What you should do:
The response must contain all of the entries, each one repeated exactly.
● ● ● ● ●
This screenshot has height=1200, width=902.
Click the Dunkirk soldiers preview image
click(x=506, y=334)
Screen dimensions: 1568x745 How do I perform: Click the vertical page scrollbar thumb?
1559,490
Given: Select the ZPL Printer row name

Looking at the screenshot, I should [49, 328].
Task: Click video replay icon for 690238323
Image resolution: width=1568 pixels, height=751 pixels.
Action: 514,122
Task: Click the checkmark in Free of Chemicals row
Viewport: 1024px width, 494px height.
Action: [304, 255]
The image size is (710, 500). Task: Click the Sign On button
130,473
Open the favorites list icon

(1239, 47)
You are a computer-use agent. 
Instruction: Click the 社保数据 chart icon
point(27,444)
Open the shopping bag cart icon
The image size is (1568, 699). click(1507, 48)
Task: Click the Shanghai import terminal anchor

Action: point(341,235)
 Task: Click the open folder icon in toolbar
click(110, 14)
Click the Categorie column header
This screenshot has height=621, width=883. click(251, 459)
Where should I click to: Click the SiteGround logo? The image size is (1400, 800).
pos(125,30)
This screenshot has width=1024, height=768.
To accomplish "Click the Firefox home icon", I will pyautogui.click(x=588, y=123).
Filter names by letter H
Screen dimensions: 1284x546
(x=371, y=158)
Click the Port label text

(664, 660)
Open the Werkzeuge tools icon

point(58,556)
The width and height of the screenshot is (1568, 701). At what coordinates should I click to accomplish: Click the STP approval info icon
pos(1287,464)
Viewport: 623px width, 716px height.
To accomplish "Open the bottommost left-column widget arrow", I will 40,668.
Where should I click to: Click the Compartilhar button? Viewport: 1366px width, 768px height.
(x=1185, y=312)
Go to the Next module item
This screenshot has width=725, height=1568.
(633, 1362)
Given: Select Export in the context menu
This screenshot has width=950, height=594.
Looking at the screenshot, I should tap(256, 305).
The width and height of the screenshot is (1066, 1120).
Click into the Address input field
● ● ● ● ●
Your response:
This screenshot has height=1200, width=902.
Click the Dunkirk soldiers preview image
click(x=506, y=334)
Screen dimensions: 1568x745 How do I perform: Click the vertical page scrollbar thumb?
1559,490
Given: Select the ZPL Printer row name

Looking at the screenshot, I should [49, 328].
Task: Click video replay icon for 690238323
Image resolution: width=1568 pixels, height=751 pixels.
Action: 514,122
Task: Click the checkmark in Free of Chemicals row
Viewport: 1024px width, 494px height.
Action: [304, 255]
The image size is (710, 500). Task: Click the Sign On button
130,473
Open the favorites list icon

(1239, 47)
You are a computer-use agent. 
Instruction: Click the 社保数据 chart icon
point(27,444)
Open the shopping bag cart icon
The image size is (1568, 699). click(1507, 48)
Task: Click the Shanghai import terminal anchor

Action: point(341,235)
 Task: Click the open folder icon in toolbar
click(110, 14)
Click the Categorie column header
This screenshot has height=621, width=883. click(251, 459)
Where should I click to: Click the SiteGround logo? The image size is (1400, 800).
pos(125,30)
This screenshot has width=1024, height=768.
To accomplish "Click the Firefox home icon", I will pyautogui.click(x=588, y=123).
Filter names by letter H
Screen dimensions: 1284x546
(x=371, y=158)
Click the Port label text

(664, 660)
Open the Werkzeuge tools icon

point(58,556)
The width and height of the screenshot is (1568, 701). At what coordinates should I click to accomplish: Click the STP approval info icon
pos(1287,464)
Viewport: 623px width, 716px height.
To accomplish "Open the bottommost left-column widget arrow", I will 40,668.
Where should I click to: Click the Compartilhar button? Viewport: 1366px width, 768px height.
(x=1185, y=312)
Go to the Next module item
This screenshot has width=725, height=1568.
(633, 1362)
Given: Select Export in the context menu
This screenshot has width=950, height=594.
Looking at the screenshot, I should tap(256, 305).
The width and height of the screenshot is (1066, 1120).
Click into the Address input field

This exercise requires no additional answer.